• [Texte présenté]:
_ _ _

L’art, une histoire de famille

Le père a ouvert la voie, le fils l’a suivi. En ce début de mois de septembre 2022, Hachemi Boumehdi reçoit TSA dans son atelier de Kouba, à Alger. Un atelier dans lequel l’artiste conçoit, expose et met en vente ses œuvres, des merveilles aux couleurs chaudes et chatoyantes.

Né en 1953 à Berrouaghia, commune de la wilaya de Médéa, située au sud-ouest d’Alger, Hachemi Boumehdi  dit avoir toujours « inconsciemment » côtoyé l’art .

« Mon premier contact avec l’art je le dois probablement à ma grand-mère. Elle faisait des tapis. J’ai ici même dans mon atelier un tapis qu’elle a signé de son nom en 1941. J’ai toujours vécu dans la couleur et le façonnage artistique. Inconsciemment, étant petit, j’ai enregistré tout cela. J’ai bercé dans un milieu où la richesse culturelle, bien qu’elle pouvait paraître à l’époque anodine, est devenue  importante et précieuse avec le temps« , raconte-t-il.

_ _ _

• [Données fournies]:
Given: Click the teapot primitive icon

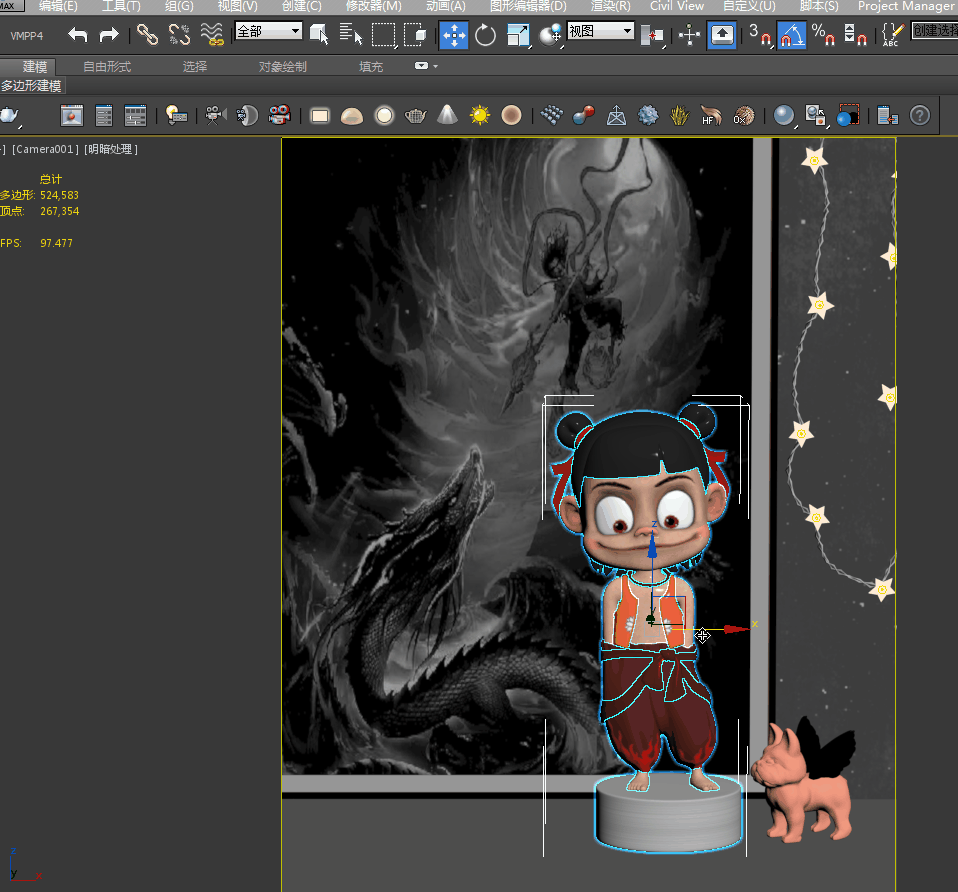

_ _ _

• [Travail à faire]:
[A] D'après le texte sur Hachemi Boumehdi, en quelle année et dans quelle commune l'artiste est-il né ?
[B] Recopiez le passage du texte sur Hachemi Boumehdi qui va de « L’art, une histoire » jusqu'à « côtoyé l’art . ».
Le matériel fourni n'a aucun lien avec le texte sur Hachemi Boumehdi.

• [Corrigé des exercices]:
[A] En 1953, à Berrouaghia.

[B]
L’art, une histoire de famille

Le père a ouvert la voie, le fils l’a suivi. En ce début de mois de septembre 2022, Hachemi Boumehdi reçoit TSA dans son atelier de Kouba, à Alger. Un atelier dans lequel l’artiste conçoit, expose et met en vente ses œuvres, des merveilles aux couleurs chaudes et chatoyantes.

Né en 1953 à Berrouaghia, commune de la wilaya de Médéa, située au sud-ouest d’Alger, Hachemi Boumehdi  dit avoir toujours « inconsciemment » côtoyé l’art .